Derrière son énigmatique pseudonyme princier, Pierre III est un artiste difficile à cerner. Et ce n'est ni sa récente mixtape, ni le clip halluciné que l'on vous présente aujourd'hui qui vont le rendre moins cryptique... Mais en retraçant son atypique parcours musical et en scrutant son univers barré d'un peu plus près, on se dit que le bonhomme mérite bien quelques éclaircissements pour dépasser le seuil des premières impressions. Alors avant d'aborder le Pierre III de 2020, celui qui sort des titres sous psychotropes sur une compil' de la Souterraine, nous devons un peu creuser dans le passé.
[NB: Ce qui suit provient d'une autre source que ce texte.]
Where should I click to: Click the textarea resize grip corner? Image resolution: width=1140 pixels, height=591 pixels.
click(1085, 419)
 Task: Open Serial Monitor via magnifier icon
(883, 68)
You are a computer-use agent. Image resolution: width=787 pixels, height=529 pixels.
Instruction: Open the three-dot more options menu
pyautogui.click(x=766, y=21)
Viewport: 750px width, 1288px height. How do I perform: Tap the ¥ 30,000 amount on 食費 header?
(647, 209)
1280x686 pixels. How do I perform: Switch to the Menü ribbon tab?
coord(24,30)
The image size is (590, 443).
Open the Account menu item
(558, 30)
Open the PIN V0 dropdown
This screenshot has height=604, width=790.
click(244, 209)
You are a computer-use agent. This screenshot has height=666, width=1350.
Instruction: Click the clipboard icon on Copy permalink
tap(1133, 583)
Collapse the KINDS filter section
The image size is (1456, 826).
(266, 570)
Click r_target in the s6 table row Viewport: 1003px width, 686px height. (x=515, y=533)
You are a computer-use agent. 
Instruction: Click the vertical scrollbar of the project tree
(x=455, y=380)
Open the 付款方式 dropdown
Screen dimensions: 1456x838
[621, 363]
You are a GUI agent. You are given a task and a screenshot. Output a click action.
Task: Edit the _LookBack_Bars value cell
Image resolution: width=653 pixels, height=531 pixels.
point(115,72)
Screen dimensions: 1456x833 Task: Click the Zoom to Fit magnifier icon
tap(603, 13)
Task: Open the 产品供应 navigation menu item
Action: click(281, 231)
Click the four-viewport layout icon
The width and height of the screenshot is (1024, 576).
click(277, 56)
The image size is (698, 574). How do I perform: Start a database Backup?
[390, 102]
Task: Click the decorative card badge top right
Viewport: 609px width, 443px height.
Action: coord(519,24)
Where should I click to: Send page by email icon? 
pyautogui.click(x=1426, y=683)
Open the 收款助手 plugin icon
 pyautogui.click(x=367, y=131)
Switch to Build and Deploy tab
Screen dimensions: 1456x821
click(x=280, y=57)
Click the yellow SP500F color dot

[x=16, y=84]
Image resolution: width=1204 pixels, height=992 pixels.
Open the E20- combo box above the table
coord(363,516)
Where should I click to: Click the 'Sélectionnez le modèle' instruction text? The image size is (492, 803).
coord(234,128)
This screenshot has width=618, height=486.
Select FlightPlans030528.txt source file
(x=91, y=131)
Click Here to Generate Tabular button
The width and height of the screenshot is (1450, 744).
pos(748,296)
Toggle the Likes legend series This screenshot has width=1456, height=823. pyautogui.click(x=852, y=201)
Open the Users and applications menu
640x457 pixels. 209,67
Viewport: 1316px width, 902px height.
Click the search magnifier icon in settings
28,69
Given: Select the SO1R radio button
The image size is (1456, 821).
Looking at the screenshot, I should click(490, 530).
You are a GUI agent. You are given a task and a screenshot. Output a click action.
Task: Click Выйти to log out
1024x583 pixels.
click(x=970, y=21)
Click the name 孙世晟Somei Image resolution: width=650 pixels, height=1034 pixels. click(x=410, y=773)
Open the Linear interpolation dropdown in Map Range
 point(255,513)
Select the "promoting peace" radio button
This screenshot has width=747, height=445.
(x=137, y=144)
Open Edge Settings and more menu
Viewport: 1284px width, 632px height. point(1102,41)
Pierre III, c'était autrefois la moitié d'un duo : Housse de Racket, groupe qui sentait bon la French Touch de la fin des années 2000, avec ses guitares électriques, ses voix nasillardes et ses textures électroniques. Epaulé par son comparse Victor Le Masne, Pierre était parvenu à créer une identité à la fois moderne et décalée, synthétisant et déconstruisant les mouvances "parigo-branchouilles" de l'époque. Après le chouette Forty Love et son sacré tube "Oh Yeah!" en 2008, HdR (pour les intimes) accouchera notamment du très bon album Alésia en 2011, notamment mixé par le regretté Philippe Zdar - ingénieur du son et moitié de Cassius. Après la fin du groupe en 2015, Pierre officie pour la musique des autres : guitariste pour Myd et Christine & the Queens, il a récemment multiplié les collaborations, de Metronomy à Bon Voyage Organisation.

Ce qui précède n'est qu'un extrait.